While EMI announced earlier this week that it is exploring strategic alternatives that will see the company either sold, go public or be recapitalized, the betting is that the major will be put up on the auction block as the first option.
Citigroup has owned EMI since February, when it forced out Terra Firma and recapitalized the major by cutting its debt from 3.4 billion pounds to 1.2 billion pounds.
When EMI comes up for sale, many of the same suitors involved in the Warner Music Group auction, which was ultimately won by Len Blavatnik’s Access Industries, are expected to pursue an it. The WMG process started with 37 companies expressing interest in buying the major, while 27 of them entered into confidentiality agreements, according to a May 20 proxy statement from the WMG filed with the SEC. Ultimately 10 companies made bids for either the whole company or parts of it.
While the proxy statement identifies only Access by name and the rest are labeled as “Bidders A through N,” giving some details about what the 15 bidders did in each round, a little deductive reasoning shows that during the process, Access Industries, Platinum Equity/Gores Group and Yucaipa and Sony Music made bids for the entire company. In addition, Platinum/Gores also put in a bid for just the recorded-music operation, in the event the company was sold in pieces.

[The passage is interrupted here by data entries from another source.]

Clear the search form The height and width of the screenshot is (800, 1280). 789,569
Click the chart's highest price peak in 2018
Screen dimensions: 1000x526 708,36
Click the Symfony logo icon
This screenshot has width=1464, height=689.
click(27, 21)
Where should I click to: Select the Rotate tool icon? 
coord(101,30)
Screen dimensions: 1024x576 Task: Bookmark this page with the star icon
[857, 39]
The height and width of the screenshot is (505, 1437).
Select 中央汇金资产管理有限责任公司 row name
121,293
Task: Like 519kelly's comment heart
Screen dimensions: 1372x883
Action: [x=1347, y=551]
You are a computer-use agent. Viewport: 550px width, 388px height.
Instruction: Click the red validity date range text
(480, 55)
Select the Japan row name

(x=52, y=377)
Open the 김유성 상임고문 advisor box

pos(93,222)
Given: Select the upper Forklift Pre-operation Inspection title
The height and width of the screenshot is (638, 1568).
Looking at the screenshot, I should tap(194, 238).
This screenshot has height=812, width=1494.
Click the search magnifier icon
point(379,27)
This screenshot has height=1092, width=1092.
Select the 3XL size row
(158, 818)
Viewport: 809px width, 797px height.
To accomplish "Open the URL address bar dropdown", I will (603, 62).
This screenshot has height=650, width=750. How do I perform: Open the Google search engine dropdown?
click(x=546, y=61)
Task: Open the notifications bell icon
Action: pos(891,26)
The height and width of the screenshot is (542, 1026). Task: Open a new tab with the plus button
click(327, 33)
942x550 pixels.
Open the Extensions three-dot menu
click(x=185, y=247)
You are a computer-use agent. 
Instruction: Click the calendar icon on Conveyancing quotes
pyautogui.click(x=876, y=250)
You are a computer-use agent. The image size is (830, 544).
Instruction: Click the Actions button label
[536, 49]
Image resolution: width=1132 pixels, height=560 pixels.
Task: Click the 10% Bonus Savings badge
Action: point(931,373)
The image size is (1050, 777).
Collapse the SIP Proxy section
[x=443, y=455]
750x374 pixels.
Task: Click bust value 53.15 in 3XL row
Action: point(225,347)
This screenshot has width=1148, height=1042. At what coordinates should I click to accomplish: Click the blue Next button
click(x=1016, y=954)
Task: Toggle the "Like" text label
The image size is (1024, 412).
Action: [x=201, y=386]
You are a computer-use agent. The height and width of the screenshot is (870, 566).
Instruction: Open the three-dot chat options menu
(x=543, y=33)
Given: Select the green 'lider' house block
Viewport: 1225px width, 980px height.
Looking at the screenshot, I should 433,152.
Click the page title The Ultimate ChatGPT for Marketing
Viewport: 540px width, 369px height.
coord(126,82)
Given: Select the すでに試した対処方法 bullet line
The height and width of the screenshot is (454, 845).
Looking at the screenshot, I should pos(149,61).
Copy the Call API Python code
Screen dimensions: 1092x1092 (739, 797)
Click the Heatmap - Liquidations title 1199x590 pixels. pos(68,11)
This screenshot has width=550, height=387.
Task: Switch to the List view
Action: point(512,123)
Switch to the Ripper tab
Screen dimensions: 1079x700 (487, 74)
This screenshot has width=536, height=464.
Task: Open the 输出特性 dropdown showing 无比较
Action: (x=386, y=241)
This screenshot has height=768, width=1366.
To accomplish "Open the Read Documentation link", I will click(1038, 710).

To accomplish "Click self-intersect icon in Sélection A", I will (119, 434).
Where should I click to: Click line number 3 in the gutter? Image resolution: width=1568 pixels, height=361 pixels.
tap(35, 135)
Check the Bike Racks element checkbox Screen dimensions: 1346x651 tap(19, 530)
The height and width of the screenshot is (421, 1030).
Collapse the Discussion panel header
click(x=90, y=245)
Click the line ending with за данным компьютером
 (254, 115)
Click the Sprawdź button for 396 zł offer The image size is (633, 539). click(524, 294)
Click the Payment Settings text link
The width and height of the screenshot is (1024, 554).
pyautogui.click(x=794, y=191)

Moreover, the proxy shows that Primary Wave/Oaktree and Guggenheim Partners/David Schulhof made bids for the publishing company; BMG made a bid for the publishing and certain recorded music assets; and Live Nation and Ron Perelman’s MacAndrews & Forbes made bids for the recorded music operation — as did Universal Music Group, which initially signed a confidentiality agreement but didn’t submit a first-round bid.
According to sources, UMG got back into the process when it looked like Goldman Sachs and the WMG board were willing to sell the company in pieces. In the end, the WMG board decided to entertain bids for the entire company — and it came down to three bidders: Access, Platinum/Gores and a consortium comprised of Sony/Guggenheim/MacAndrews & Forbes, with Access winning. WMG shareholders are expected to vote on the bid on July 6, and if they approve the sale to Access, a regulatory ruling is expected by the fall.
Access is expected to be the most aggressive suitor for EMI, but the other WMG bidders are expected to be in the chase again, and UMG, Blavatnik and Alec Gores were reported to be weighing offers this week. Moreover, despite insistence by EMI management that the company will be sold wholly, if more value can be realized by selling it in pieces, it’s hard to imagine Citigroup ruling out that option, regardless of EMI management’s desire for the company to be sold in one piece.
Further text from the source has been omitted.